## Entries:
——————
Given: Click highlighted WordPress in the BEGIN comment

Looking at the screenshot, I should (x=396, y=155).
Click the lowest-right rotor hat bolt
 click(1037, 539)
——————
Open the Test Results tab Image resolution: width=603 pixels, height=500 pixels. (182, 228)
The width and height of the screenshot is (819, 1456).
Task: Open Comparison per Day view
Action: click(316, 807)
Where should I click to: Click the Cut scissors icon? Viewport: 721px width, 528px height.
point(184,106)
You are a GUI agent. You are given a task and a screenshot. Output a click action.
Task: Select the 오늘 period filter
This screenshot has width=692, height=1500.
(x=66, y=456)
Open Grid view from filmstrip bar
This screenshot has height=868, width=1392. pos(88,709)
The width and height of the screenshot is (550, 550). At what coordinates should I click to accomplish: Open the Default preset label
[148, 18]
——————
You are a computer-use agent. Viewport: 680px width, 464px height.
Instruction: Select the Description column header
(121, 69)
——————
## What needs to be done:
Render the lines from the one containing "Given: Click highlighted" through the one containing "click(1037, 539)", inclusive, as a Markdown table with the columns Row and Text, numbering each line in Row and leaving out blank lines.

## In response:
| Row | Text |
|---|---|
| 1 | Given: Click highlighted WordPress in the BEGIN comment |
| 2 | Looking at the screenshot, I should (x=396, y=155). |
| 3 | Click the lowest-right rotor hat bolt |
| 4 |  click(1037, 539) |